Description
Poetry. Latino/Latina Studies. Bilingual Edition. Translated from the Spanish by Kristin Dykstra. This book takes up the experiment of connecting Buddhist practices to an American landscape. In a 2008 interview Perez states, "If Buddhism is to have a role in Cuban life it must be in harmony with the basic ethical and natural values of this land; it must give, so to say, its blood and marrow to the soil." Perez seems to have thrown even "revolutionary" readers for a loop by pursuing that harmony, synthesizing island poetics with Zen Buddhism. What, asked his fellow writers, does Zen have to do with Cuba and its cultural traditions?
Author Bio
Omar Pérez's books include CUBANOLOGY (2018), Lingua Franca (2010); Oíste hablar del gato de pelea? (1999, translated as DID YOU HEAR ABOUT THE FIGHTING CAT? by Kristin Dykstra, 2010); and ALGO DE LO SAGRADO (1996, translated as SOMETHING OF THE SACRED by Kristin Dykstra and Robert Tejada, 2007).

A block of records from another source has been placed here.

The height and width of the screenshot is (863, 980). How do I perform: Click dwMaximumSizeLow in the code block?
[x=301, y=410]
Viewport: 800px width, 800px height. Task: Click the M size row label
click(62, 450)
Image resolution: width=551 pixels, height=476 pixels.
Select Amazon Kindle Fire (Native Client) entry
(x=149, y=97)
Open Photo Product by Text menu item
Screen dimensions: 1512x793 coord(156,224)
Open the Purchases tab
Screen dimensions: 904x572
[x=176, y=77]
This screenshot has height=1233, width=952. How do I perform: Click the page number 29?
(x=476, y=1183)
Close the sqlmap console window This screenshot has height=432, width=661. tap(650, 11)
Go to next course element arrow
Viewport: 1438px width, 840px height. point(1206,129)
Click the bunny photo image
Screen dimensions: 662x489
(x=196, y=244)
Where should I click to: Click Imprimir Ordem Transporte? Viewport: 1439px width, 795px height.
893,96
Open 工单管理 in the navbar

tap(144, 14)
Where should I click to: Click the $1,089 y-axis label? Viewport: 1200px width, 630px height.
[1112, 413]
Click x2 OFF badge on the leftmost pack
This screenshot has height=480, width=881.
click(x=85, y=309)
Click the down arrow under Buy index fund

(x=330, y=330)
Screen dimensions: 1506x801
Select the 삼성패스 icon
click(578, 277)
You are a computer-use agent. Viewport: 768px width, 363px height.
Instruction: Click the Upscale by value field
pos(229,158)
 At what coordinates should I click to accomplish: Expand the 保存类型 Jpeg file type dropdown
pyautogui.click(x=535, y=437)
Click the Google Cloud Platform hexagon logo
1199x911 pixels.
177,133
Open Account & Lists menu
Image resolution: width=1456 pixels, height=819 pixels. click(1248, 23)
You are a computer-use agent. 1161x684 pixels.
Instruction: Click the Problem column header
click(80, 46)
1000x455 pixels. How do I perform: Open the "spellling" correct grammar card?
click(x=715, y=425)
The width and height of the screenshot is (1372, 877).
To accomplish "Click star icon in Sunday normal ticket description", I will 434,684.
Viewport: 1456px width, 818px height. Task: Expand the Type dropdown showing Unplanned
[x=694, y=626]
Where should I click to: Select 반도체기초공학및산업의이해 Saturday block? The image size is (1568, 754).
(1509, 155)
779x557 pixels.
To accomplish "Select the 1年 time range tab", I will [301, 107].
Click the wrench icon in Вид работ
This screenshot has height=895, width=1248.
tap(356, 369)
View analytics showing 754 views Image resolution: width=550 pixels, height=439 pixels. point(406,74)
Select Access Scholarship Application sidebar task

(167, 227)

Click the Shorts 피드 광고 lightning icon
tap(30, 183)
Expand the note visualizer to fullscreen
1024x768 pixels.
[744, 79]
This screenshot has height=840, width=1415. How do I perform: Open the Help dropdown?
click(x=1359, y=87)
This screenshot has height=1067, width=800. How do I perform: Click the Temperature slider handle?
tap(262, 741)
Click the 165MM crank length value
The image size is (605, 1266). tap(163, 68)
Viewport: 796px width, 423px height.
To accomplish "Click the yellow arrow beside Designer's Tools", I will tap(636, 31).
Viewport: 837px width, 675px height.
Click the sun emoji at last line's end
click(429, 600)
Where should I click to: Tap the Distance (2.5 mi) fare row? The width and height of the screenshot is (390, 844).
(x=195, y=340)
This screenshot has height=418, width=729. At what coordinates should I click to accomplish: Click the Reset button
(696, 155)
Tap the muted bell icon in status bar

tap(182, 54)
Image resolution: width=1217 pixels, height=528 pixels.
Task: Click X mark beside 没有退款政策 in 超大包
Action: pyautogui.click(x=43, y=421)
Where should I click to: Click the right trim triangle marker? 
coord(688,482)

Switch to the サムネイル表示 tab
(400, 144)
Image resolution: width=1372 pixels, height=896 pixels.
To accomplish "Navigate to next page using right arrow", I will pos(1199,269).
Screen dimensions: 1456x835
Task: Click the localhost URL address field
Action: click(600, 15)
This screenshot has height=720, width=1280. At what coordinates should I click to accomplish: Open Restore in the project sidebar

His translations include Italian-Cuban novelist Alba de Céspedes's Nadie vuelve atrás (2003); and Shakespeare's As You Like It (as Como Les Guste, 2000). He received Cuba's Nicolás Guillén Prize for Poetry for Crítica de la Razón Puta (2009) as well as its National Critics' Prize for his essay collection La perseverancia de un hombre oscuro (2000). His work has also been featured in the anthology The Whole Island: Six Decades of Cuban Poetry, A Bilingual Anthology (2009). Pérez was born and raised in Havana. He earned a degree in English at the University of Havana and studied Italian at the Universitá per Straniere di Siena. He has worked as a journalist for El Caimán Barbudo, and as an editor for the magazine La naranja dulce. A former member of the Cuban intellectual group Paideia, he edited the poetry magazine Mantis in the '90s. Ordained as a Zen Buddhist monk, Pérez composes poems that engage languages, Zen, and political and cultural transcendence.